Windows Server 2012 R2: Kennwörter per Richtlinien regeln

Windows Server 2012 R2 bringt in Sachen Kennwörter und Gruppenrichtlinien einige Neuerungen mit. Dieser Praxisbeitrag widmet sich detailliert den Einstellungen für entsprechende Vorgaben.
Bildergalerie
Funktioniert mit: Windows Server 2012 R2
Foto: 360b_shutterstock

03Einstellungen festlegen

Im ersten Schritt geben Sie einen Namen für die Einstellung ein und legen danach die notwendigen Einstellungen fest:

Kennwort muss Komplexitätsvoraussetzungen entsprechen - Bei dieser Option muss das Kennwort mindestens sechs Zeichen lang sein. Es darf maximal zwei Zeichen enthalten, die auch in der Zeichenfolge des Benutzernamens vorkommen Außerdem müssen drei der fünf Kriterien von komplexen Kennwörtern erfüllt sein:

o Großbuchstaben (A bis Z)

o Klein geschriebene Buchstaben (a bis z)

o Ziffern (0 bis 9)

o Sonderzeichen (zum Beispiel !, &, /, %)

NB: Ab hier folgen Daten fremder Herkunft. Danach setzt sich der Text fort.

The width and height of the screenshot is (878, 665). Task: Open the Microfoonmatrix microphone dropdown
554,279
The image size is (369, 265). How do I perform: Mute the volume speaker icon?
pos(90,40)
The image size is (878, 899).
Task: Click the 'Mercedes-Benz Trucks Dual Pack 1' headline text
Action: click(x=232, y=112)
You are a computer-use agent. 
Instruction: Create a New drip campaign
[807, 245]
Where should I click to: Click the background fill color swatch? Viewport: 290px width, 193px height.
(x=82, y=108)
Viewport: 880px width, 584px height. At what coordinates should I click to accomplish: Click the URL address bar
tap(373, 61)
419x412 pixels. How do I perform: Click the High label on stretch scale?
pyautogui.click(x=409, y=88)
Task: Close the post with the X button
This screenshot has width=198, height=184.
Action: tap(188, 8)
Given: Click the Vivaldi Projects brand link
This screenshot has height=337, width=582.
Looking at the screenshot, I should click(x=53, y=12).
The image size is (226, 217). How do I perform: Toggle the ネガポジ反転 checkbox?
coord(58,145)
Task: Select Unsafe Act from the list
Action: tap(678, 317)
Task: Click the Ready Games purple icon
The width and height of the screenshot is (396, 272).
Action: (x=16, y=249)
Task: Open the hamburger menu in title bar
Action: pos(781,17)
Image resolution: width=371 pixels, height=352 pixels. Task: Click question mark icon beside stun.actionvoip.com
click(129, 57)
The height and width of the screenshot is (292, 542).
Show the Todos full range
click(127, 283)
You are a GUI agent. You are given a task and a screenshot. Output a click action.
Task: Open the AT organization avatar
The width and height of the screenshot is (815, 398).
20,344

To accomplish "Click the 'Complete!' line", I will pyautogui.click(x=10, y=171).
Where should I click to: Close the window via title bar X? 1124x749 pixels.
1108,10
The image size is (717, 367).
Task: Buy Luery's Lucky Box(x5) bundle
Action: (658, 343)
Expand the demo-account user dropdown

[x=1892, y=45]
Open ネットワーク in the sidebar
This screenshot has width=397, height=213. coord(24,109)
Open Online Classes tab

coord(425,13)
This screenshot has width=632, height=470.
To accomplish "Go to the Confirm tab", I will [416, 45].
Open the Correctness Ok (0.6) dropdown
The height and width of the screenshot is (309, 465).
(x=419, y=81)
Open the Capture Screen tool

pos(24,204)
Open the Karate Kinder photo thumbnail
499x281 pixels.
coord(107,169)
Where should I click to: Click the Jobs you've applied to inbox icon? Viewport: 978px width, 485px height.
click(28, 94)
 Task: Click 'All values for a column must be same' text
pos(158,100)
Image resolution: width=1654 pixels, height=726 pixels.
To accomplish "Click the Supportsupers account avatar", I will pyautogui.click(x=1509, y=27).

o Unicodezeichen (€, @, ®)

Kennwortchronik erzwingen - Hier können Sie festlegen, wie viele Kennwörter im Active Directory gespeichert bleiben sollen, die ein Anwender bisher bereits verwendet hat. Wenn Sie diese Option, wie empfohlen, auf 24 setzen, darf sich ein Kennwort erst nach 24 Änderungen wiederholen.

Kennwörter mit umkehrbarer Verschlüsselung speichern - Bei dieser Option speichert Windows die Kennwörter so, dass die Administratoren sie auslesen können. Sie sollten diese Option deaktivieren. Dazu müssen Sie die Richtlinieneinstellung definieren und diese auf Deaktiviert setzen.

Maximales Kennwortalter - Hier legen Sie fest, wie lange ein Kennwort gültig bleibt, bis der Anwender es selbst ändern muss.

Minimale Kennwortlänge - Der Wert bestimmt, wie viele Zeichen ein Kennwort mindestens enthalten muss. Dafür wird ein Wert von acht Zeichen empfohlen.

Minimales Kennwortalter - Hier steuern Sie, wann ein Anwender ein Kennwort frühestens ändern darf, also wie lange es mindestens aktuell sein muss. Diese Option ist zusammen mit der Kennwortchronik sinnvoll, damit die Anwender das Kennwort nicht so oft ändern, dass sie wieder ihr altes verwenden können. Microsoft empfiehlt an dieser Stelle einen Wert von 2.

Außerdem steuern Sie über das Active Directory die Kontosperrungsrichtlinie. Auch hier stehen Ihnen verschiedene Möglichkeiten offen. Haben Sie festlegt, welche Einstellungen Sie nutzen wollen, weisen Sie der Richtlinie im unteren Bereich eine Benutzergruppe zu. Künftig müssen Benutzer in dieser Gruppe die fixen Einstellungen nutzen.